• [Source material]:
= Beginning of Section =
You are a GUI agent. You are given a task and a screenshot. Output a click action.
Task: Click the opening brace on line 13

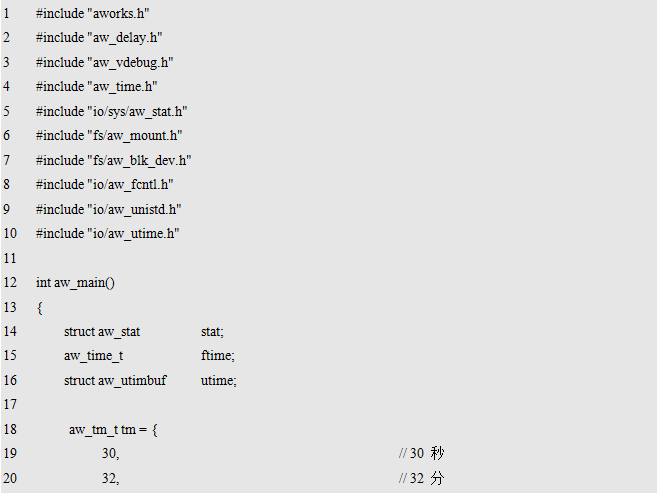(39, 307)
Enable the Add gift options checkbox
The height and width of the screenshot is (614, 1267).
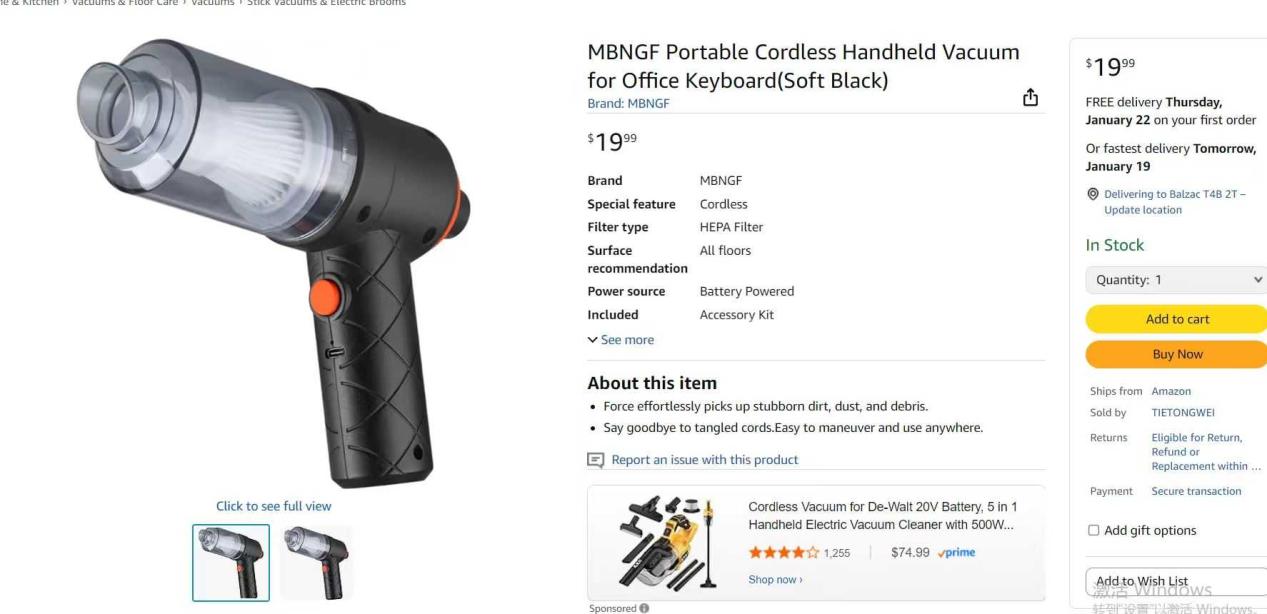coord(1093,530)
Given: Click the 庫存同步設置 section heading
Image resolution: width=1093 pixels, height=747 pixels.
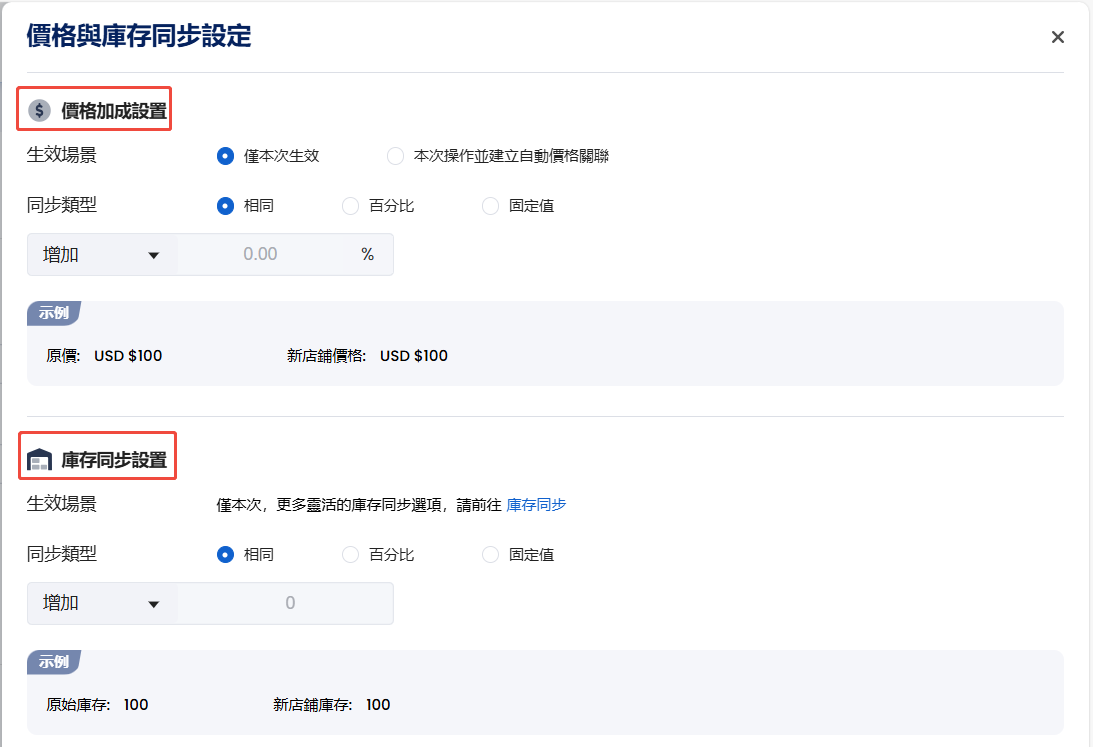Looking at the screenshot, I should click(x=114, y=461).
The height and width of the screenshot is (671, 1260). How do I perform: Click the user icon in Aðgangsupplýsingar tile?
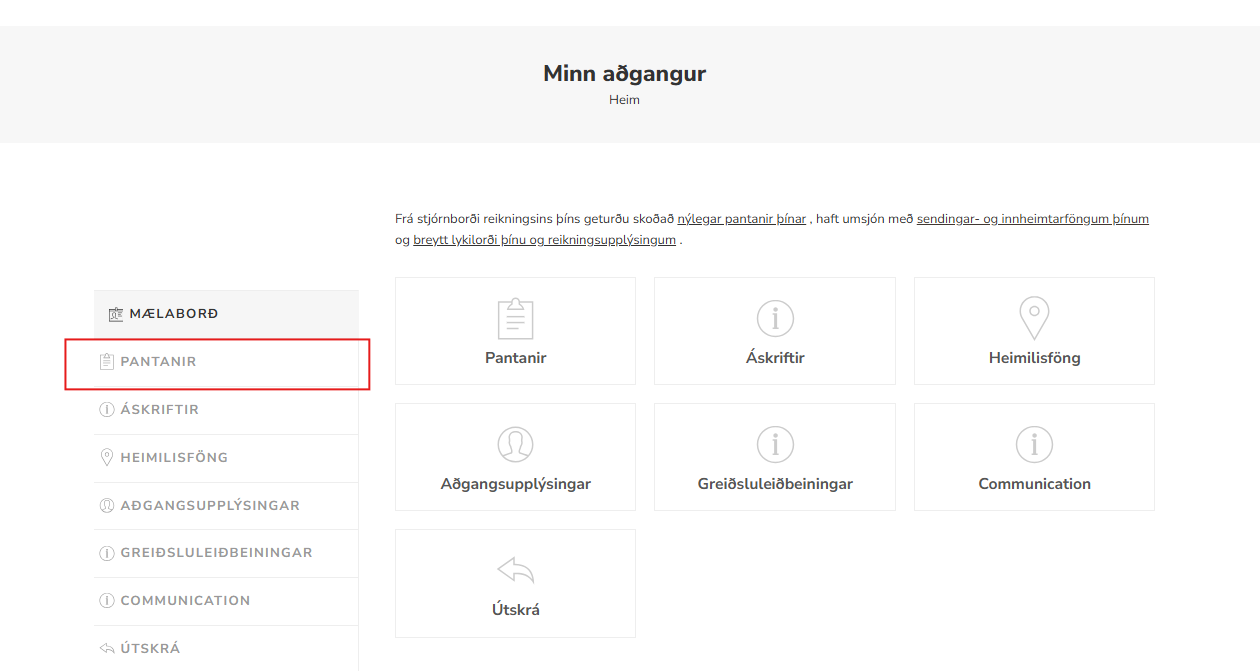pos(515,445)
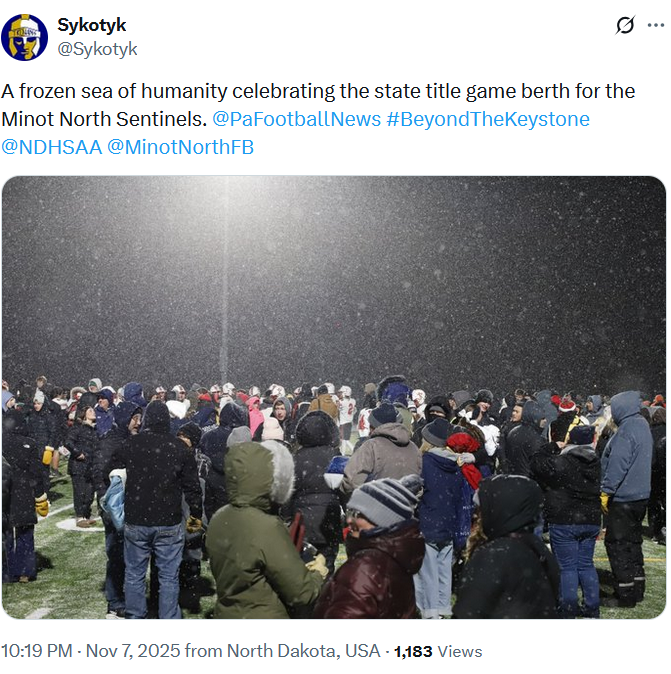Image resolution: width=671 pixels, height=674 pixels.
Task: Open the three-dot more options menu
Action: [655, 25]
= End of Section =
• [Task directions]:
Please return the records above exactly as written, dropping every picture.

• [Solution to the problem]:
You are a GUI agent. You are given a task and a screenshot. Output a click action.
Task: Click the opening brace on line 13

(39, 307)
Enable the Add gift options checkbox
The height and width of the screenshot is (614, 1267).
coord(1093,530)
Given: Click the 庫存同步設置 section heading
Image resolution: width=1093 pixels, height=747 pixels.
Looking at the screenshot, I should click(x=114, y=461).
The height and width of the screenshot is (671, 1260). How do I perform: Click the user icon in Aðgangsupplýsingar tile?
pos(515,445)
Image resolution: width=671 pixels, height=674 pixels.
Task: Open the three-dot more options menu
Action: [655, 25]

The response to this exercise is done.